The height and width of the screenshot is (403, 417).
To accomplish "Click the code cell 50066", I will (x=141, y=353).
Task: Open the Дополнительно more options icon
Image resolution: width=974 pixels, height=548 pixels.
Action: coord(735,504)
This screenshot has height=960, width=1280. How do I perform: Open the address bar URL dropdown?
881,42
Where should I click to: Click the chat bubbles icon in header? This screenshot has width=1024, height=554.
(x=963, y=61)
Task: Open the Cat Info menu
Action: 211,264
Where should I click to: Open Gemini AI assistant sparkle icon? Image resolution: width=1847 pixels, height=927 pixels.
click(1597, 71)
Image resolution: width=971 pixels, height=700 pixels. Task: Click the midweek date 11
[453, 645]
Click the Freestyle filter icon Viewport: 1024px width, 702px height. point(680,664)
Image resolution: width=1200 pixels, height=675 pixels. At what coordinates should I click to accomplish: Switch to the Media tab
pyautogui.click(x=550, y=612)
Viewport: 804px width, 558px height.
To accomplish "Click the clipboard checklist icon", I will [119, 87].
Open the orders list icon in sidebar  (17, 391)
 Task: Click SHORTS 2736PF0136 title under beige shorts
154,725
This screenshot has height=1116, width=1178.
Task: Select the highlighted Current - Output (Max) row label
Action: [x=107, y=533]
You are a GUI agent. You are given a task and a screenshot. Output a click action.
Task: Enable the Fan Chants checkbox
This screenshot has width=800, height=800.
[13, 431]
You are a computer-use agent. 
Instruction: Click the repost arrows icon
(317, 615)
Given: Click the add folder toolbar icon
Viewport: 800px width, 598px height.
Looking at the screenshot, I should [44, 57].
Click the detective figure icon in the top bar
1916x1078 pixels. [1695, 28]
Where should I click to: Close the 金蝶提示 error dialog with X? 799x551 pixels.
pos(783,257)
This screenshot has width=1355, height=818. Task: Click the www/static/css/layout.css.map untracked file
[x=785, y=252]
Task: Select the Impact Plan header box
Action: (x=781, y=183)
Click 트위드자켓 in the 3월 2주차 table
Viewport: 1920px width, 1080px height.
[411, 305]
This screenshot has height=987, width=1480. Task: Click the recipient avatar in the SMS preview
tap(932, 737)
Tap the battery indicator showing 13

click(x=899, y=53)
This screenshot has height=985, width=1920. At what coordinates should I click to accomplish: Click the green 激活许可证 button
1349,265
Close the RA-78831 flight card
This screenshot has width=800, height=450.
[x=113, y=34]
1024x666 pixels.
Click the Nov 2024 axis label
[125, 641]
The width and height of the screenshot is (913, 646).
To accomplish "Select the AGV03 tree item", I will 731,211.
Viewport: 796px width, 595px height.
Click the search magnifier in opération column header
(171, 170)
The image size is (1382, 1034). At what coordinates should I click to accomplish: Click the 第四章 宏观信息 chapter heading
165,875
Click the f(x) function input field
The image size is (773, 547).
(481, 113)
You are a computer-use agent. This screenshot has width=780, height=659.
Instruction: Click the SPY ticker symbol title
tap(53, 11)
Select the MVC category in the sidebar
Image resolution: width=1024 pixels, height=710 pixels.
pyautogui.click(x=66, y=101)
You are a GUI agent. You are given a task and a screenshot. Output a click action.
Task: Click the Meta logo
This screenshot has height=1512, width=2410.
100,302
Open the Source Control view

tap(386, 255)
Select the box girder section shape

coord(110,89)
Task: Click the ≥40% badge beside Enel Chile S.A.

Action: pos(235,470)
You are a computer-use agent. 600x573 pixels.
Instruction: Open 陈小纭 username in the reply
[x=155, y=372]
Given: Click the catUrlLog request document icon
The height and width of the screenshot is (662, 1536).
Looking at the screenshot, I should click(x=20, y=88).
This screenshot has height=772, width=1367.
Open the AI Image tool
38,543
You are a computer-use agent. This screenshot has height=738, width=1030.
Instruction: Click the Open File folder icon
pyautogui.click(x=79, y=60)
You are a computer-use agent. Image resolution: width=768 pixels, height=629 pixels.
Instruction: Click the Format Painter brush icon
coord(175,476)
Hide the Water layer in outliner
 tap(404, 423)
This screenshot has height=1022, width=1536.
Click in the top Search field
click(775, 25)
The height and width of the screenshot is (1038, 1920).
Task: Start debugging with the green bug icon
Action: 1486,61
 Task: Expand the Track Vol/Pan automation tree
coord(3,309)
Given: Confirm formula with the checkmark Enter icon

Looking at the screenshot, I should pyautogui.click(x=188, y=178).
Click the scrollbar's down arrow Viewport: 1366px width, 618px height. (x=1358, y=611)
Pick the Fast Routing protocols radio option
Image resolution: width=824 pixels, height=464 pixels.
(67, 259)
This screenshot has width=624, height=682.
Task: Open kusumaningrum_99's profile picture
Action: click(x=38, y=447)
+--
Your answer should be one number, the count of lines in the records that contain the string "agent".

7